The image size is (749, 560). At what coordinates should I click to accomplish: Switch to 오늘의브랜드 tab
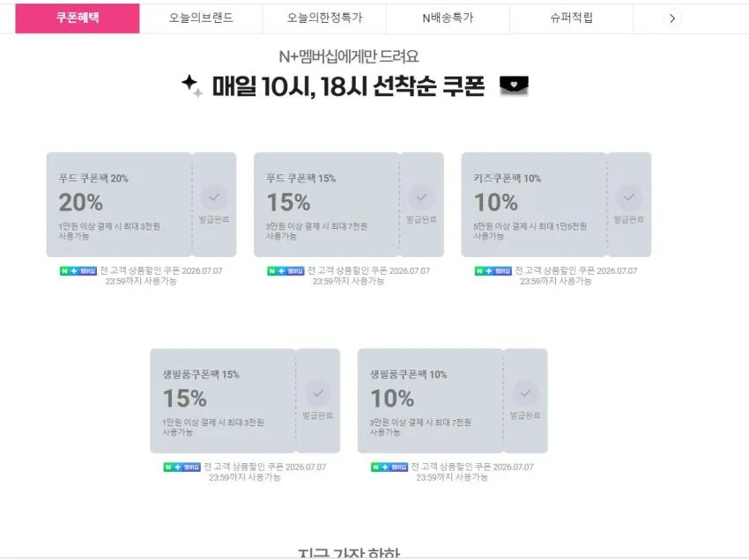click(201, 18)
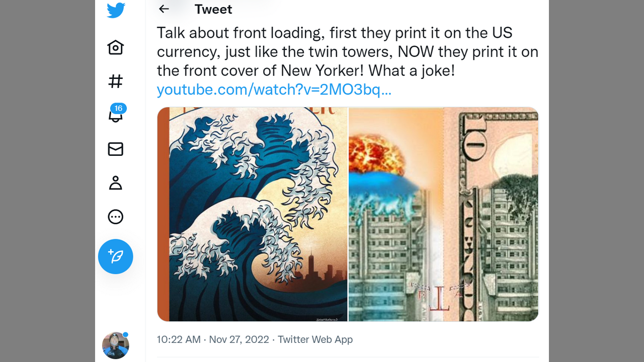Image resolution: width=644 pixels, height=362 pixels.
Task: Open the More options circle icon
Action: [x=116, y=217]
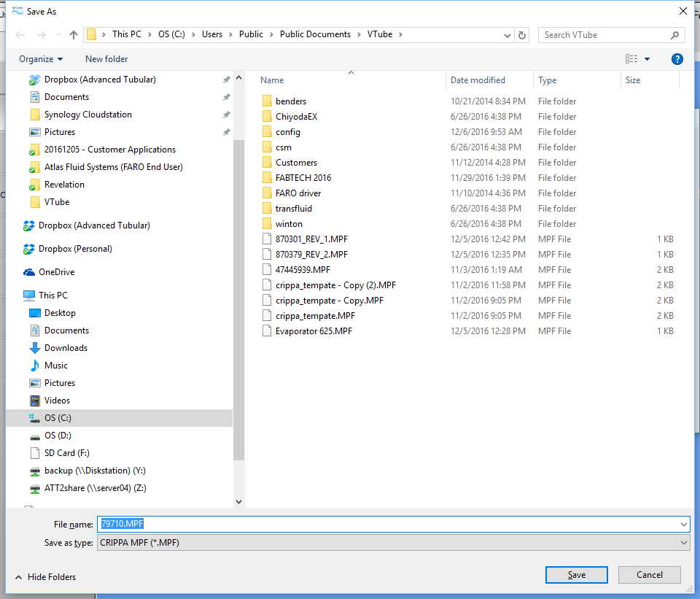Open the Organize dropdown menu
The image size is (700, 599).
pyautogui.click(x=41, y=59)
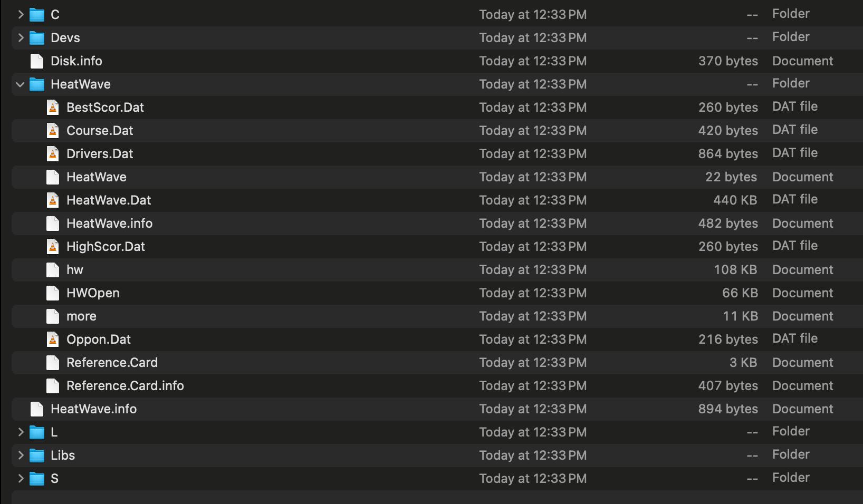Click the VLC cone icon for BestScor.Dat
The width and height of the screenshot is (863, 504).
coord(53,108)
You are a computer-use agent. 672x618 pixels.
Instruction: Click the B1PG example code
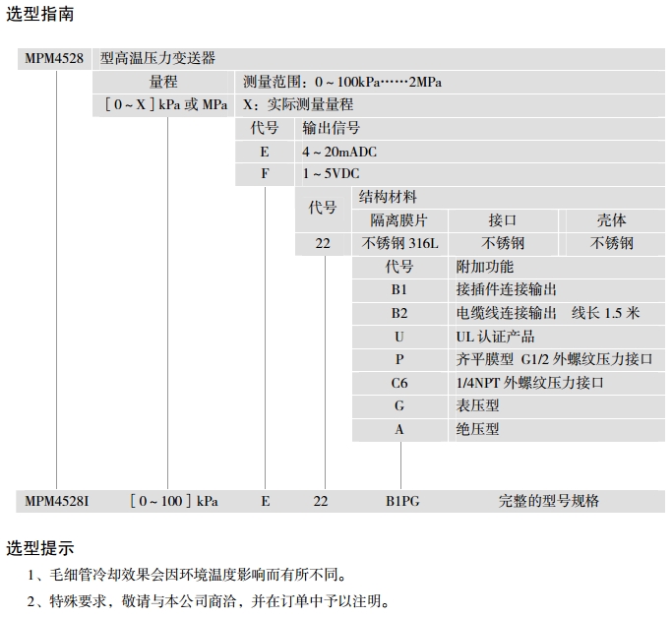[x=402, y=501]
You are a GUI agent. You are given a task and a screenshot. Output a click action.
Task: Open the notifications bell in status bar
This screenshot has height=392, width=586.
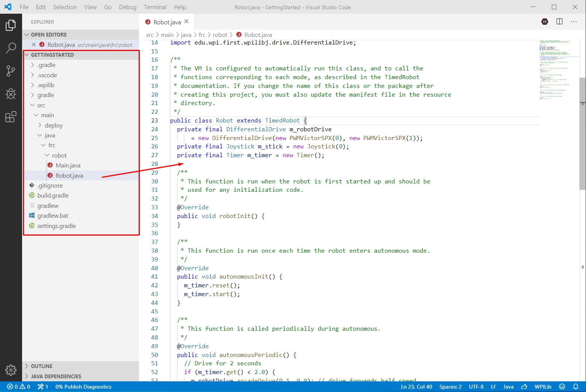click(x=576, y=387)
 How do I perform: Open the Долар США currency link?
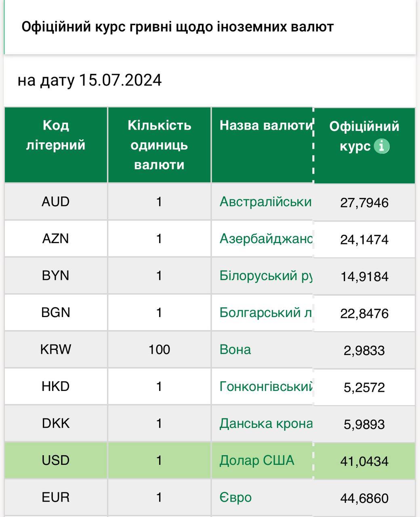(x=257, y=460)
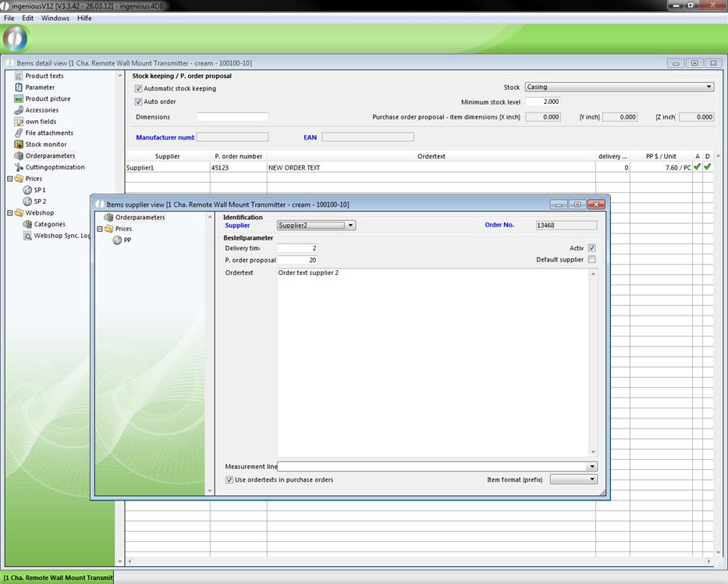Viewport: 728px width, 584px height.
Task: Select the Cuttingoptimization scissors icon
Action: click(x=20, y=167)
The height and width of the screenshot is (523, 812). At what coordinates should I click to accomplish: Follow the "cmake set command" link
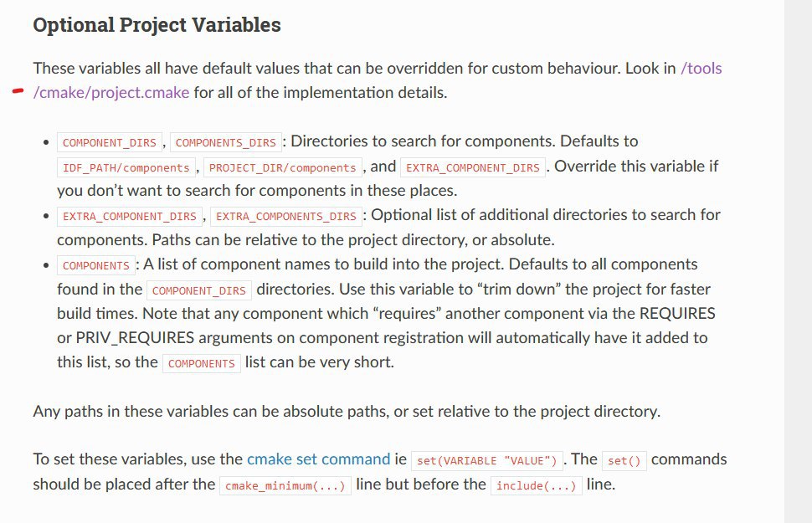pos(318,459)
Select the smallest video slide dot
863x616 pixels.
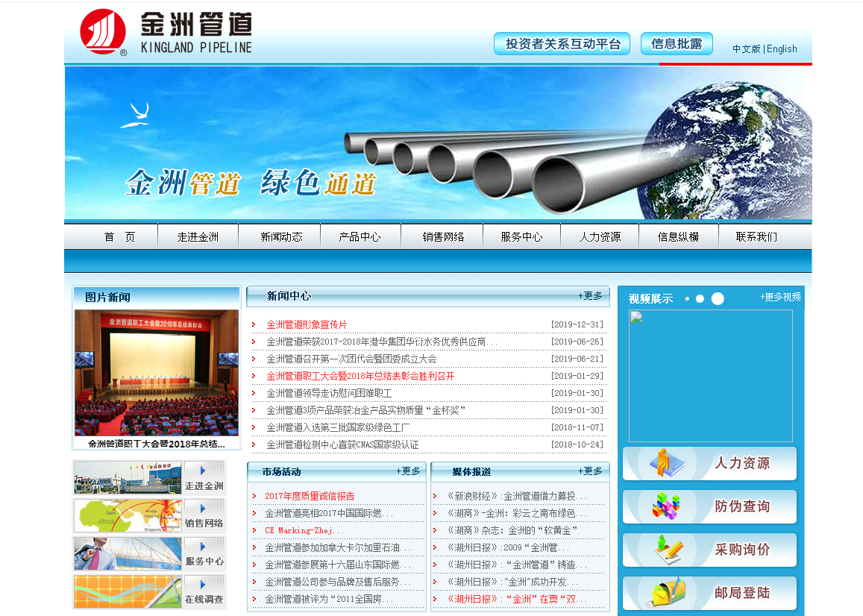(x=687, y=299)
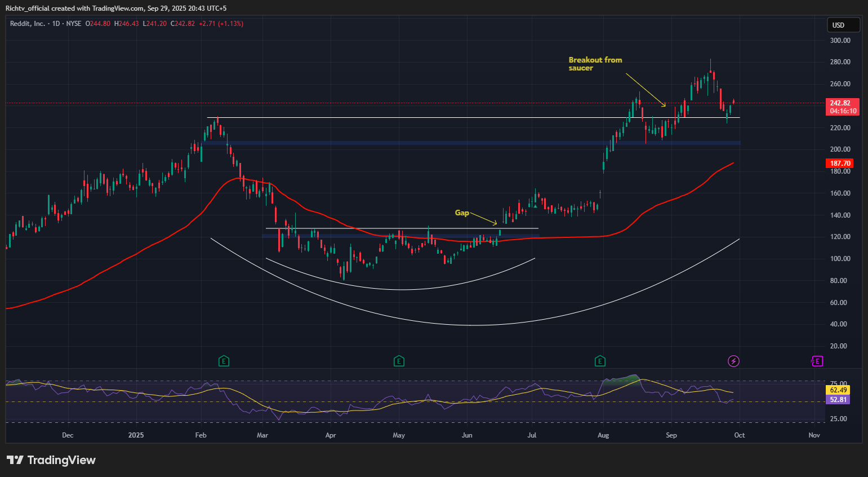Click the Reddit, Inc. symbol title

click(x=28, y=24)
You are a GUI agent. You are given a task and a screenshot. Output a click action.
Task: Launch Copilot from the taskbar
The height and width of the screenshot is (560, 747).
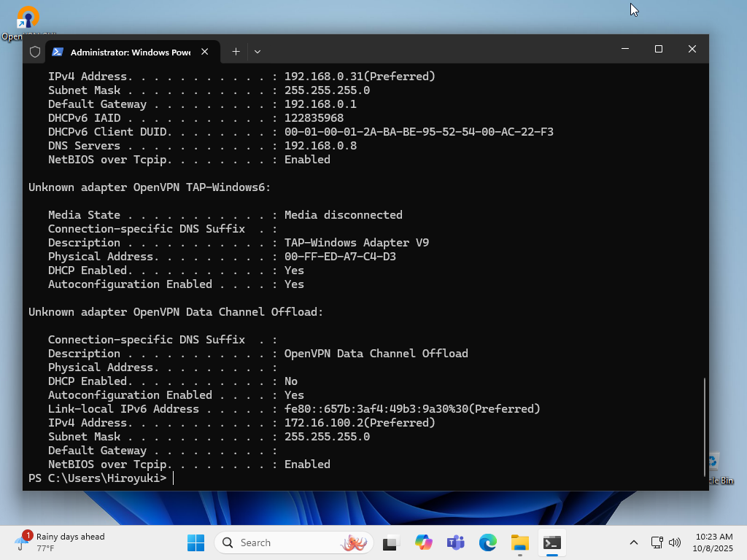coord(424,543)
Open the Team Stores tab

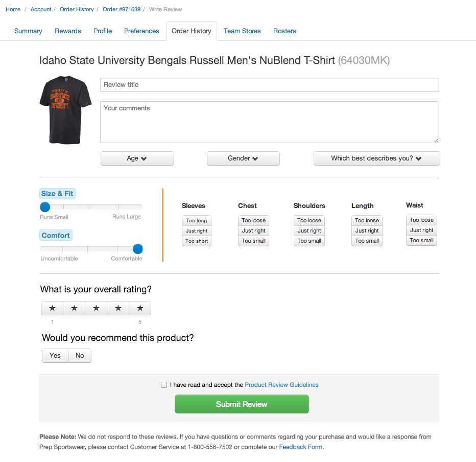(242, 31)
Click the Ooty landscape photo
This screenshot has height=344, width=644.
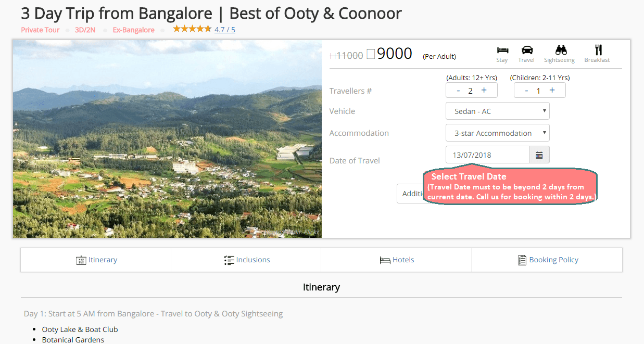pyautogui.click(x=167, y=139)
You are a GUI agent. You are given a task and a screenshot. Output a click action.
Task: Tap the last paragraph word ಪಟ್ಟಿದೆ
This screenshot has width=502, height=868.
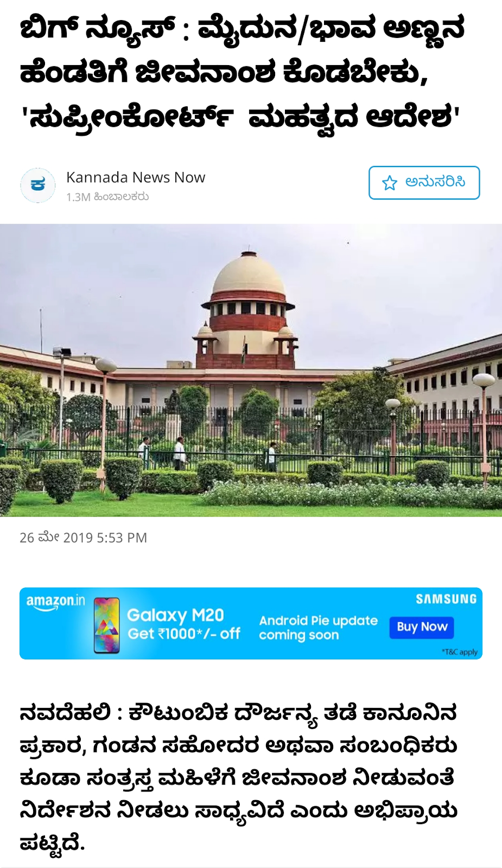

+ + + + +

**Exercise prompt:**
No pictures belong in the answer. It must repeat exactly the lines from the line with "The height and width of the screenshot is (560, 747)." through the final line of the records.

**Answer to the exercise:**
The height and width of the screenshot is (560, 747).
coord(424,543)
Open the Team Stores tab

(242, 31)
Click the Ooty landscape photo
This screenshot has height=344, width=644.
pyautogui.click(x=167, y=139)
You are a GUI agent. You are given a task and a screenshot. Output a click action.
Task: Tap the last paragraph word ಪಟ್ಟಿದೆ
This screenshot has width=502, height=868.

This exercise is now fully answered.